BEGIN

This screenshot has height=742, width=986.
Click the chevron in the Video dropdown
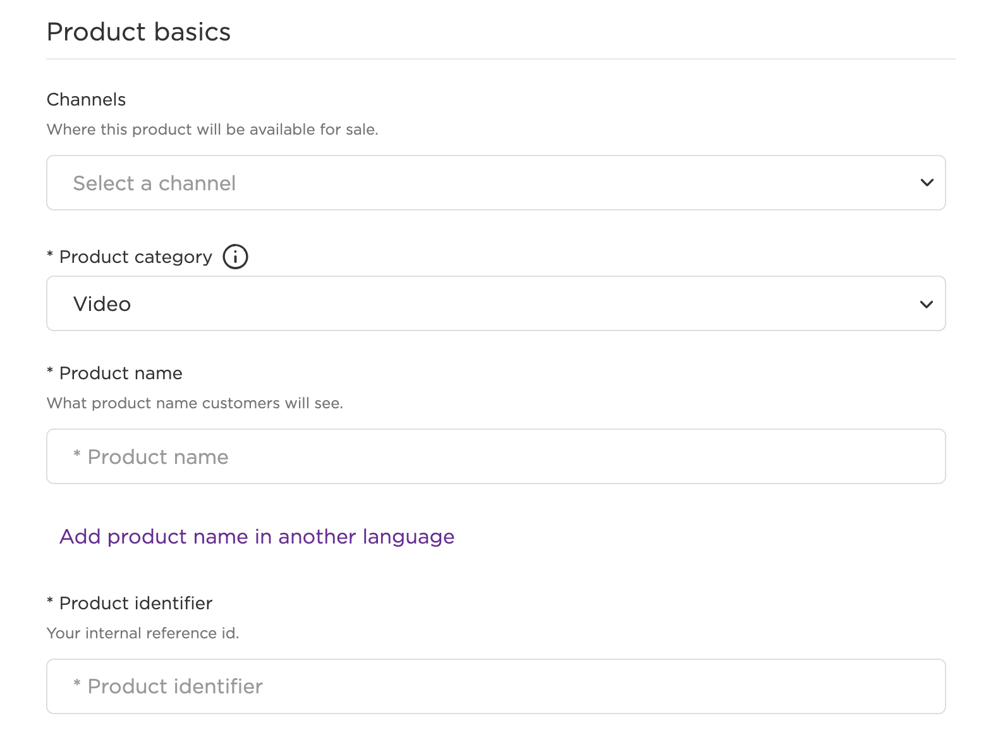pyautogui.click(x=927, y=304)
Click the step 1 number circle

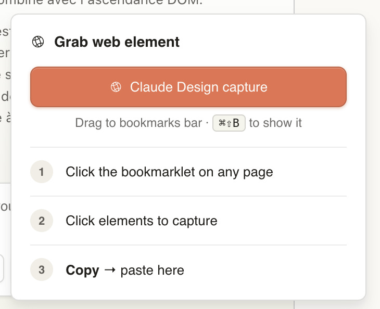pyautogui.click(x=42, y=172)
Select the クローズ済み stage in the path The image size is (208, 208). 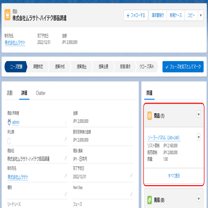tap(147, 67)
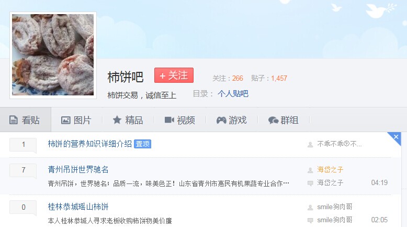This screenshot has width=407, height=227.
Task: Click author icon beside 海岱之子 in orange
Action: (x=310, y=170)
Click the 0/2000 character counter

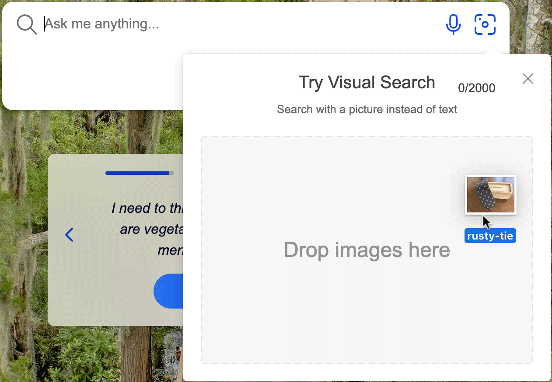pyautogui.click(x=476, y=88)
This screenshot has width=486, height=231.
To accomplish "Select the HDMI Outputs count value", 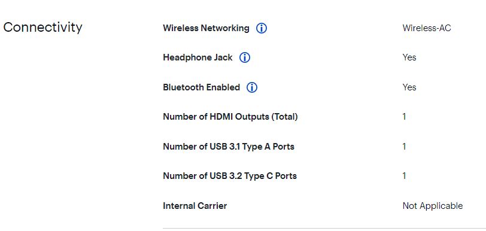I will click(x=404, y=117).

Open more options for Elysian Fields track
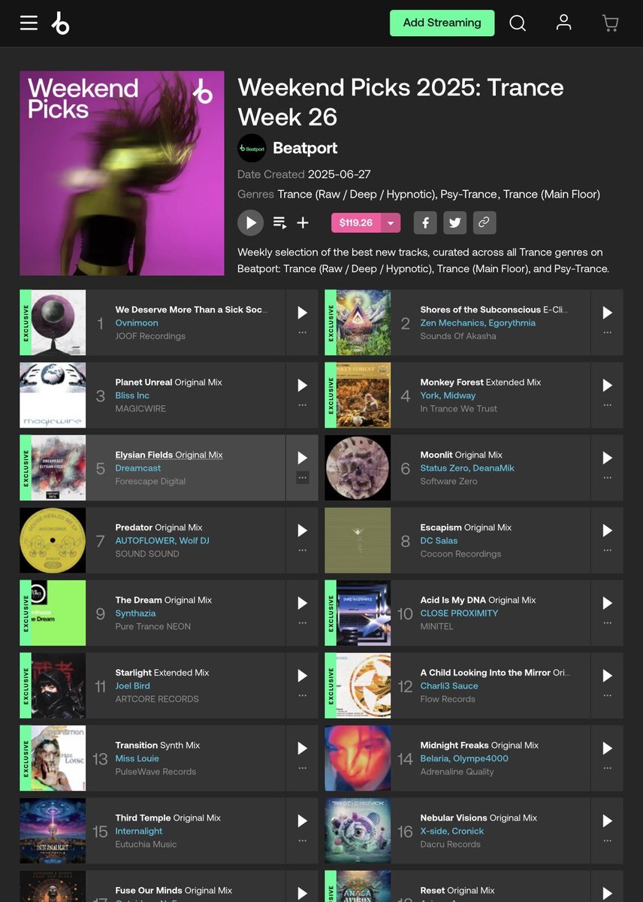(x=303, y=477)
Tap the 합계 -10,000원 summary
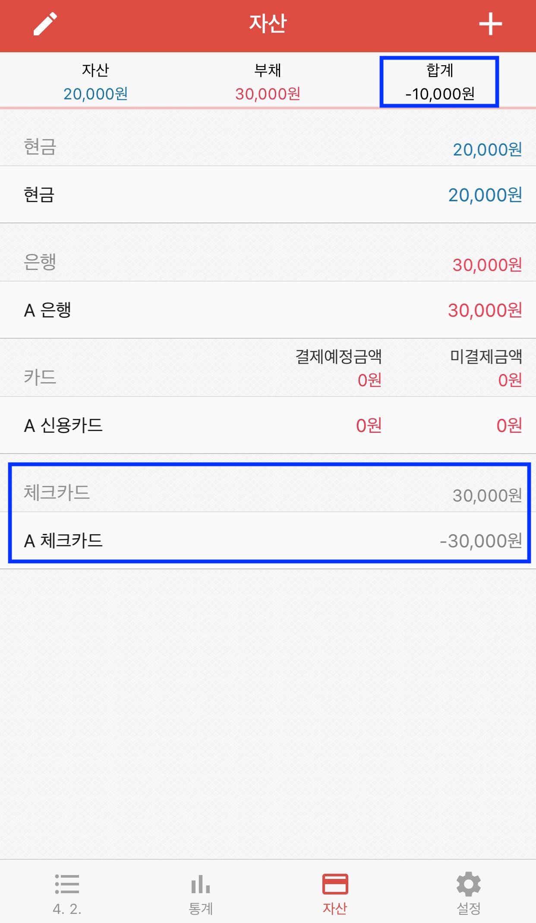536x923 pixels. pyautogui.click(x=440, y=82)
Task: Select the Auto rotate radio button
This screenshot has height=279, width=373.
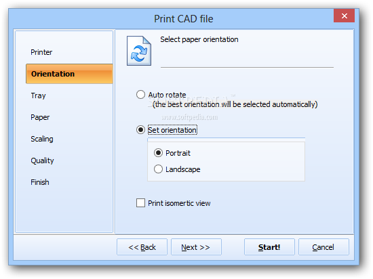Action: [x=140, y=95]
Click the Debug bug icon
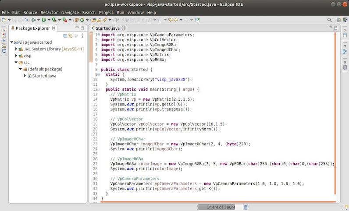Screen dimensions: 349x211 (x=33, y=20)
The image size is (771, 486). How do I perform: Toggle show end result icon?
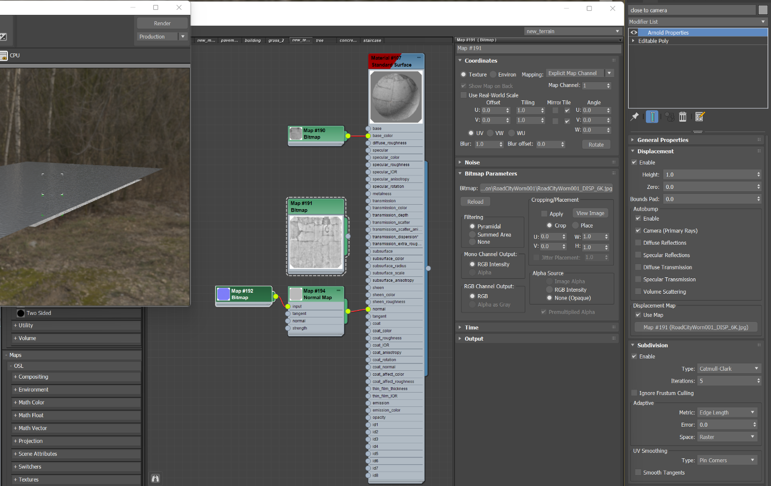(652, 117)
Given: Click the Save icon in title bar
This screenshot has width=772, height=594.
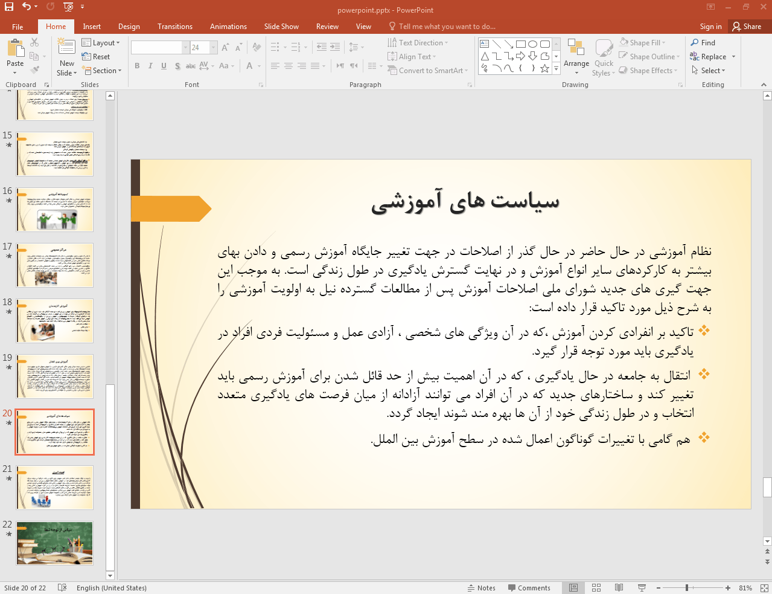Looking at the screenshot, I should point(9,7).
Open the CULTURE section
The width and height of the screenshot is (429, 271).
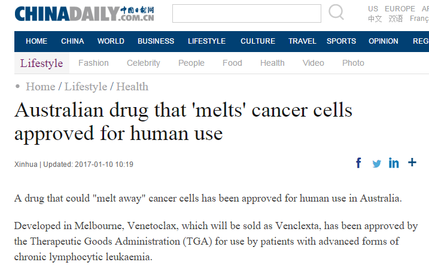point(257,41)
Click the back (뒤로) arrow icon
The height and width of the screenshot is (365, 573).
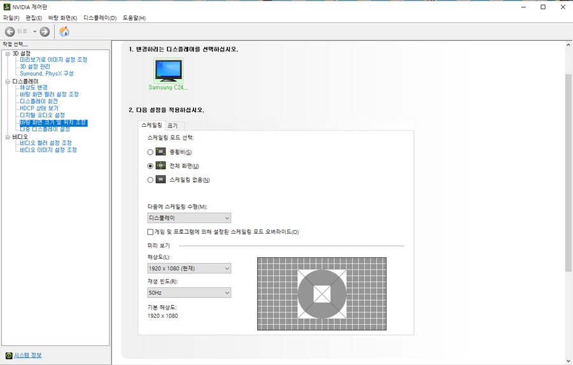10,31
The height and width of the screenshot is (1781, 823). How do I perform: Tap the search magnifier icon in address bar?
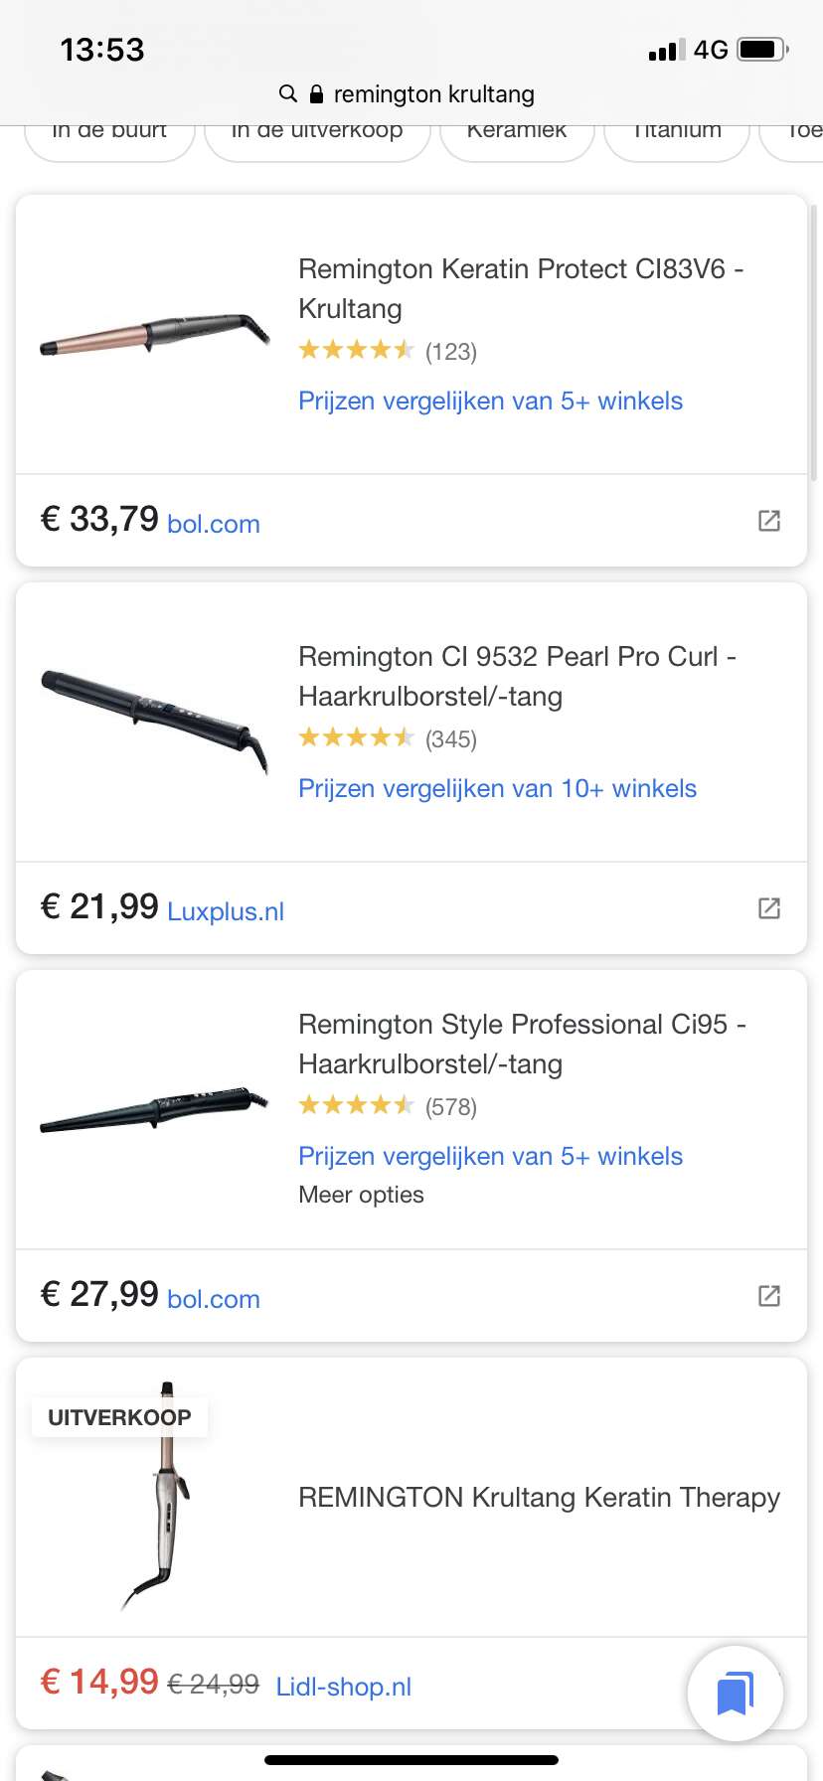pos(288,93)
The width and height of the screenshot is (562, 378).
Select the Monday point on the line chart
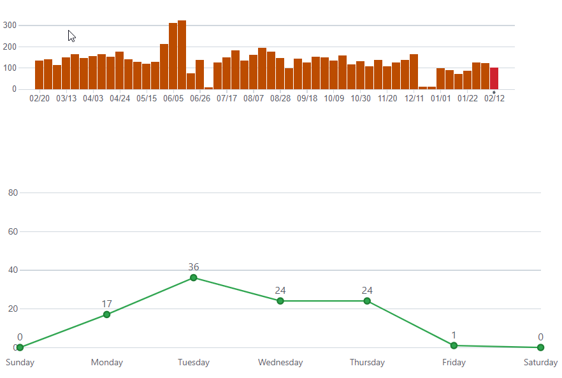[107, 314]
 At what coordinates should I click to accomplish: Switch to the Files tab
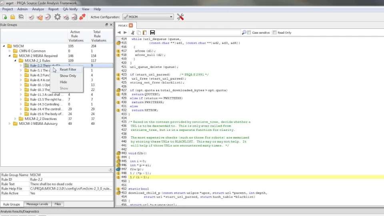pos(58,204)
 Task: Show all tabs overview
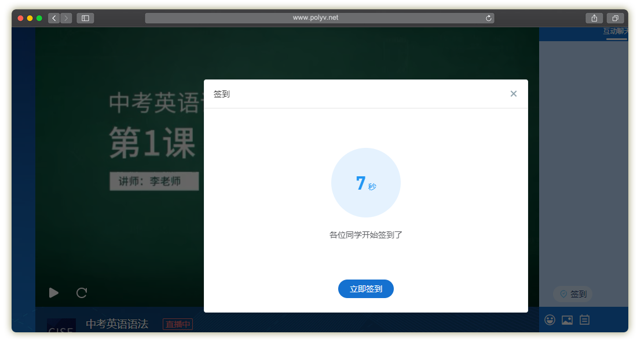(x=615, y=18)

END

→ What this task involves
Leaving out every picture, copy exactly the lines from the one that contains "The width and height of the screenshot is (429, 271)." through the end of the entries above.

→ Written solution
The width and height of the screenshot is (429, 271).
point(257,41)
Click the back (뒤로) arrow icon
The height and width of the screenshot is (365, 573).
10,31
The height and width of the screenshot is (1781, 823). How do I perform: Tap the search magnifier icon in address bar?
pos(288,93)
The width and height of the screenshot is (562, 378).
Select the Monday point on the line chart
[107, 314]
 At what coordinates should I click to accomplish: Switch to the Files tab
pos(58,204)
 Task: Show all tabs overview
(x=615, y=18)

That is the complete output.